Depuis 2002, la Tuono d'Aprilia a toujours été l'une des motos "supernaked" les plus enviées du marché, peu importe la génération. Directement dérivée de la superbike RSV, la firme de Noale ne se contentait que d'ôter quelques éléments de carénage, de l'équiper d'un guidon tubulaire roadster et d'une tête de fourche intégrant le conduit d'air forcé. La boîte de vitesses comme le moteur ont aussi été adapté aux exigences des roadsters, soit des rapports plus courts et moins de puissance pour plus de couple.
En 2011, Aprilia hausse le ton en proposant la Tuono 1000 V4 R. La fameuse RSV4 s'est déshabillée pour donner naissance au plus puissant supernaked 1000. Son V4 développe 170cv, de quoi mettre à mal l'asphalte de nos routes secondaires. Aussi, la Tuono 1000 V4 R n'avait rien de ridicule sur circuit.
Quatre ans plus tard, on garde la même recette, au demeurant excellente, et on la pimente encore du côté de la mécanique ! Et, pour ce qui est de l'ergonomie et du confort, on améliore différents points pour rendre la Tuono plus agréable à rouler sur route. La Tuono 1100 V4 RR 2015 est née !

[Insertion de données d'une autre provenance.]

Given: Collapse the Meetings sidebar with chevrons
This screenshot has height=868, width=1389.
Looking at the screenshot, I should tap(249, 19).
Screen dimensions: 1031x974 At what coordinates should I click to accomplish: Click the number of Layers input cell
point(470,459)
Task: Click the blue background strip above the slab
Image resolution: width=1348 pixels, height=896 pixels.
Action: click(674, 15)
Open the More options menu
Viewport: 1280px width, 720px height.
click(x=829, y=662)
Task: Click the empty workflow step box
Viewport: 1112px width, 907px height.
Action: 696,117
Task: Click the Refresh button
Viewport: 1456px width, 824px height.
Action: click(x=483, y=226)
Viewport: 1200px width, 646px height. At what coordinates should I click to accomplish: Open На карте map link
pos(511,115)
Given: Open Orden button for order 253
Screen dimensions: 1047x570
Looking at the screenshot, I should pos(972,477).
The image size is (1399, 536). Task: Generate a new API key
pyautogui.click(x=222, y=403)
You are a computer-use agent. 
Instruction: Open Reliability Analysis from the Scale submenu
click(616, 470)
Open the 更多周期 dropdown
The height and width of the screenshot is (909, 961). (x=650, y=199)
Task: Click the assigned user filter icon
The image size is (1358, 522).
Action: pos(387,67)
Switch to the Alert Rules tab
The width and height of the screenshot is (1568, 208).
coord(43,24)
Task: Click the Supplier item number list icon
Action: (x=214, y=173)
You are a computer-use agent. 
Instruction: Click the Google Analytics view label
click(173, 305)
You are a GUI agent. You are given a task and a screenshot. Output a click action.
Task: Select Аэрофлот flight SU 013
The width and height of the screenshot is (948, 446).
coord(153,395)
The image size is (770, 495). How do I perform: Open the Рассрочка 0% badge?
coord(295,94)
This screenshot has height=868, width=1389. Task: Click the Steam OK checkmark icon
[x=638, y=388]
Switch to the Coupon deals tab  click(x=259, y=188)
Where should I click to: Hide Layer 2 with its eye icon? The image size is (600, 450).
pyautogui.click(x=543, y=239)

Côté mécanique, ça cause sérieusement. Aprilia enfonce le clou, comme pour commémorer son titre 2014 en World Superbike avec Sylvain Guintoli. Le V4 à 65° voit son alésage passer de 78 à 81mm pour atteindre une cylindrée de 1'077cc exactement. Le but est d'obtenir un moteur encore plus disponible, plus que de courir après la puissance maximale. Aussi, à l'instar de la nouvelle RSV4 RR, le moteur est équipé de bielles Pankl plus légères, d'une admission et d'une lubrification revues, d'une ECU plus puissante et d'un recalibrage des trois modes de conduite. Par cette opération, le V4 gagne 5cv à 11'000tr/min, mais surtout, 20cv de plus à 8'000tr/min par rapport à la précédente Tuono ; le couple atteint 120Nm à 9'000tr/min. On peut aisément s'attendre à des performances de premiers ordres mettant d'accord toute la concurrence. Cette dernière n'aura sans doute guère le choix.
En ce qui concerne la partie-cycle, Aprilia tire profit de son expérience en compétition. Le cadre double poutre en aluminium reste inchangé. Par contre, la géométrie change pour plus d'agilité, de motricité et de stabilité à haute vitesse : bras oscillant allongé de 6mm, angle de chasse rentré de 25.1° à 24.7° et chasse réduite de 107.4mm à 99.7mm. La suspension fait confiance à Sachs (version Factory s'accorde un ensemble Öhlins) avec une fourche inversée de 43mm (réglages hydrauliques en compression et détente séparés "one by one", en plus des ajustements de la précontrainte du ressort sur les deux tubes) ; l'amortisseur arrière est également réglable dans tous les sens. Et, pour stopper les 184kg (à sec), le freinage se tourne naturellement vers Brembo avec d'excellents étriers monoblocs à fixation radiale M432 et de gros disques de 320mm.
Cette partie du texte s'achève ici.